At the beginning of December, Silberman invites BCC families to bring their traditions into the classroom. So where Santa Claus no longer visits as part of BCC programming, he’s more than welcome — encouraged! — to visit as part of families’ holiday tradition.

At the Festival of Trees, it’s no longer just Christmas tunes playing in the background but a more eclectic mix.

“We've moved forward in small steps in several ways and this is a big way,” says Silberman. “It makes a gentle opening so that people are not threatened by other cultural celebrations and it opens a door for discussions. 

“They can embrace it in the sense that ‘isn't it great that more of our community are standing up together to celebrate whatever it is?’”
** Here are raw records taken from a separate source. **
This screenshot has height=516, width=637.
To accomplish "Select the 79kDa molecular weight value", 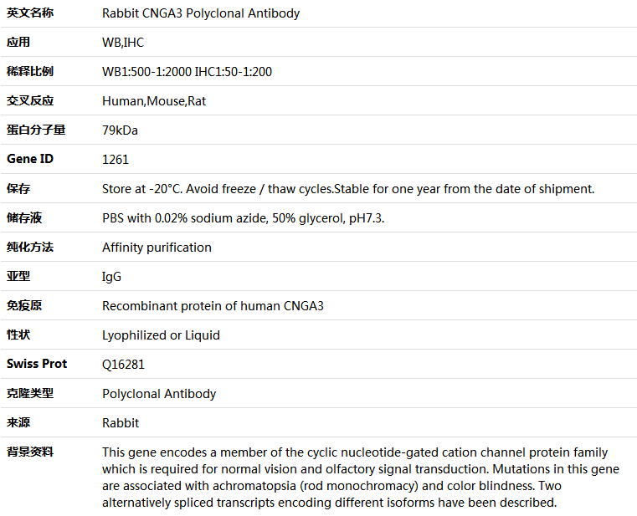I will click(120, 130).
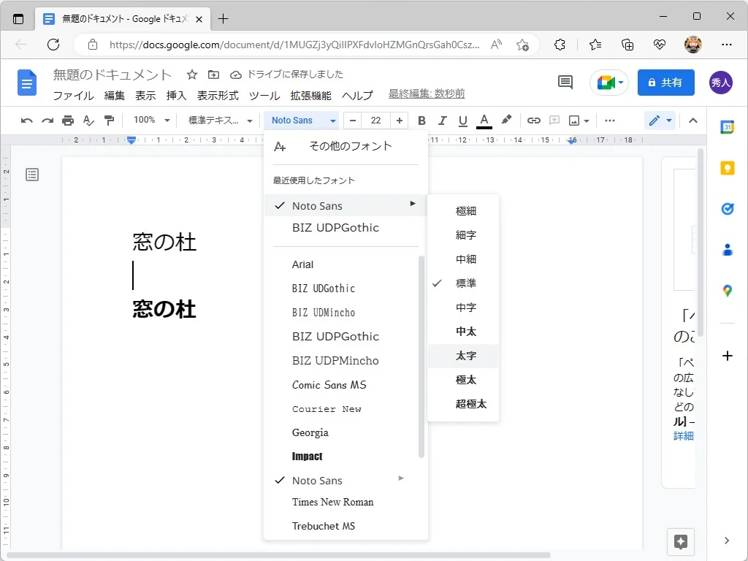Open the 100% zoom dropdown
Image resolution: width=748 pixels, height=561 pixels.
(151, 121)
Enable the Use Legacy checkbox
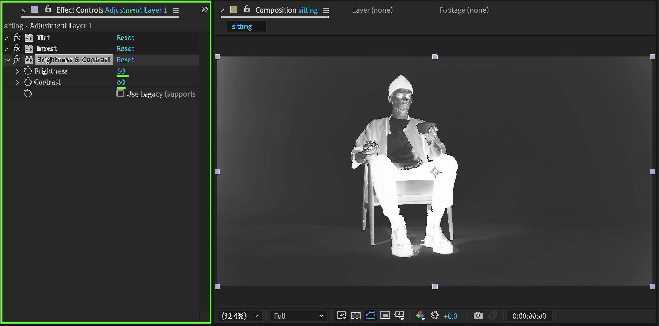Screen dimensions: 659x326 [x=121, y=94]

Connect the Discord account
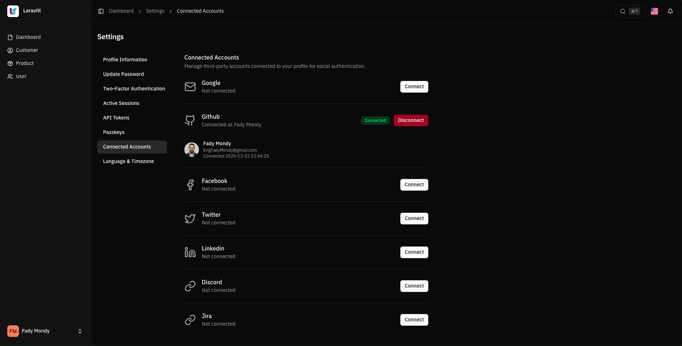[x=414, y=286]
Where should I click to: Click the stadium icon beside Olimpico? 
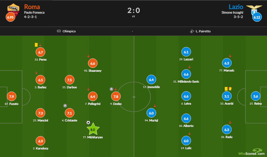point(59,31)
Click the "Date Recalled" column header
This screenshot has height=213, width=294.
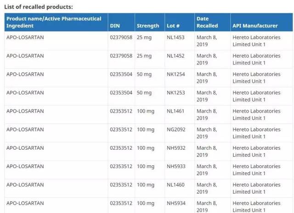(207, 22)
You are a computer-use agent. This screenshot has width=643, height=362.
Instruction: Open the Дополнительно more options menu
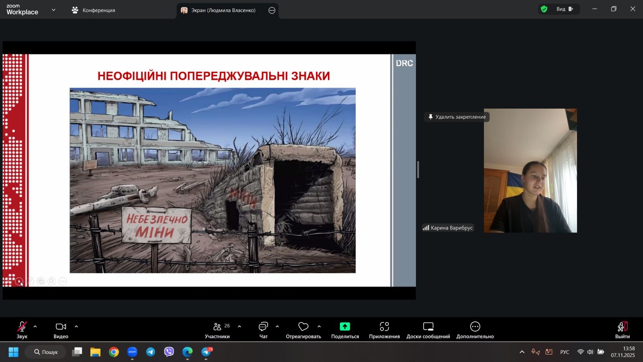[x=475, y=330]
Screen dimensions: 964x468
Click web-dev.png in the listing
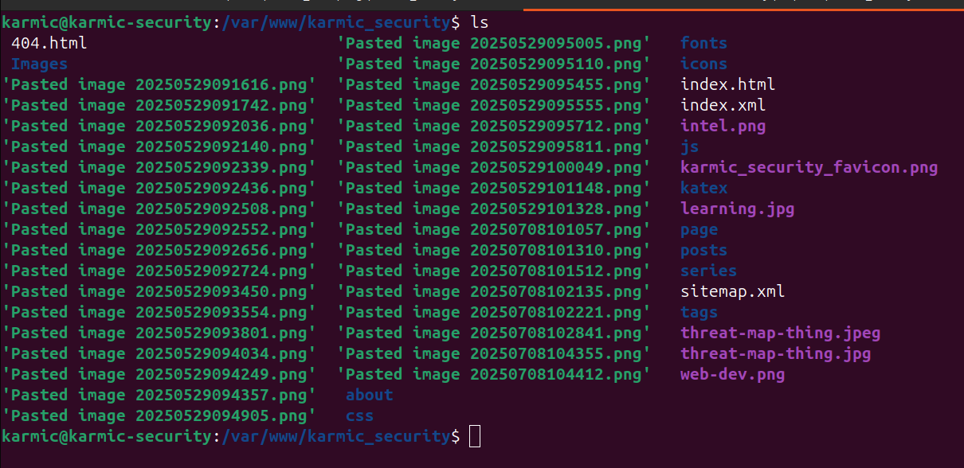pos(732,375)
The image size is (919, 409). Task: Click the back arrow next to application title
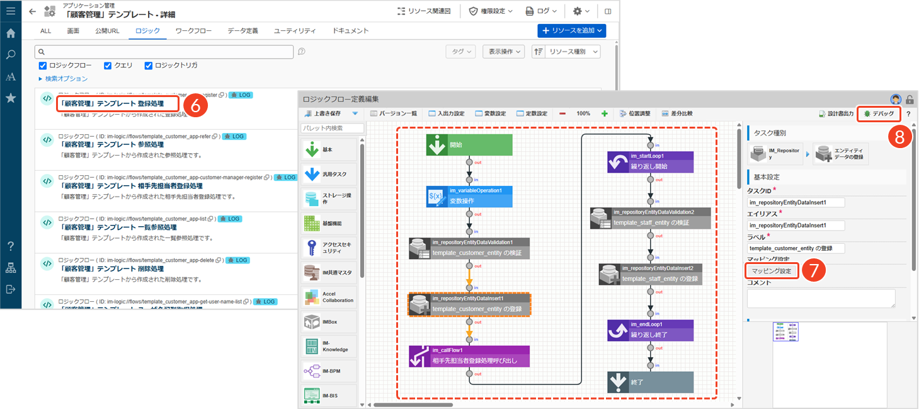tap(33, 11)
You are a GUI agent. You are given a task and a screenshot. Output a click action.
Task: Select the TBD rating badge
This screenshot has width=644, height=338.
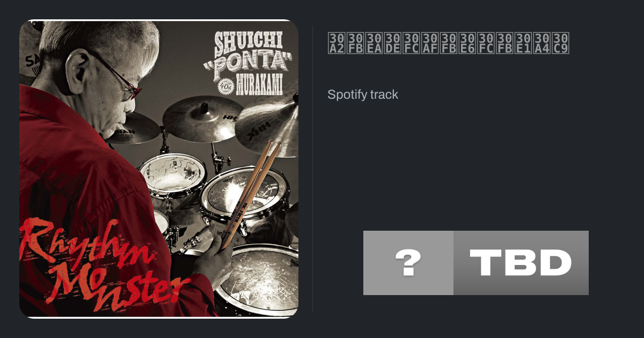coord(521,263)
Silberman professionally and personally knows of what she speaks. She has worked in early childhood education since 1980 (and at BCC for 20 of the past 30 years). She also started celebrating Hannukah as an adult while raising her son in a multi-cultural household. Silberman’s husband is Jewish (although not religious); Silberman is not.

Ideas about other cultures and other people come from what you build as a child, says Silberman. “Giving your child ideas about other cultures is really important. The way that you can do it is by exposure, because if you don't understand it yourself, what you may give them is fear.

“And the way to work through fear is to face it. It’s to find out more about another culture, to honour it. To respect it by trying to understand it. And by trusting that your child will make the right decisions in their life.

“You don't have to lead them to the conclusions. All you have to do is invite the to explore – they will come to their own conclusions.”

The inclusion of the menorah also comes as people try to figure out how to celebrate the holidays in the second year of COVID-19.

As van der Giessen puts it, the early descriptions of Hannukah are like those of many of the December celebrations: lighting of lights in darkness.